Behavior-based robotics

Behavior-based robotics (BBR) or behavioral robotics is an approach in robotics that focuses on robots that are able to exhibit complex-appearing behaviors despite little internal variable state to model its immediate environment, mostly gradually correcting its actions via sensory-motor links.

Behavior-Based Robots (RBCs) often show more biological functions than their intensively computerized counterparts, which are very deliberate in their functions. A RBC often makes mistakes, repeats actions, and gets confused, but it also has the anthropomorphic character of tenacity. Comparisons between RBCs and insects are frequent because of their actions. RBC are examples of weak Artificial Intelligence.

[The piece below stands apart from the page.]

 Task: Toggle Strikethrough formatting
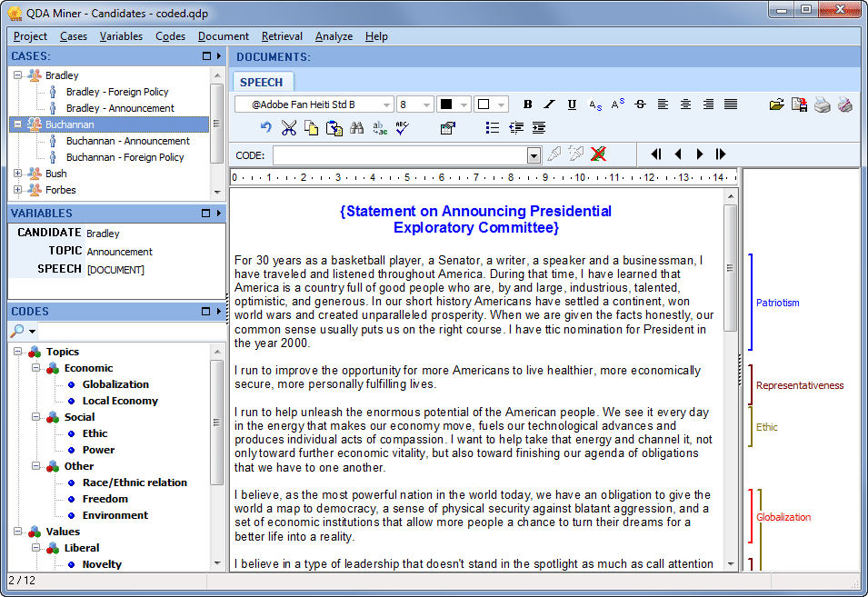[641, 104]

The place that most studied RBCs in the 1980s was the Massachusetts Institute of Technology with Professor Rodney Brooks, who with the help of his students and colleagues built a series of robots with wheels or legs using the subsumption architecture. Brooks’s publications, usually written with titles like ” Plan is just a way to avoid having to figure out what to do next, ” the anthropomorphic qualities of their robots, and the relatively low cost of their developments, popularized the behavior-based approach.

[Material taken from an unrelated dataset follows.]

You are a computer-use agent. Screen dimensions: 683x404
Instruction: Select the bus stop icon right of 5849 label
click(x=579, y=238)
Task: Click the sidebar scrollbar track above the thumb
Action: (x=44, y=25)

Brooks’ work contributed – by accident or not – to the two largest brands in the behavioral approach. In the 1950s, William Gray Walter, an English scientist with experience in neurological research, built a pair of thermionic valve controlled robots in 1950, which were exhibited at the Festival of Britain in 1951 and had simple system control effective behavior-based approach.

The second major brand was Valentino Braitenberg ‘s 1984 book, ” Vehicles – Experiments in Synthetic Psychology ” (MIT Press). Where he describes a series of experiments demonstrating that simple connections between sensors / motors can result in complex behaviors like fear and love.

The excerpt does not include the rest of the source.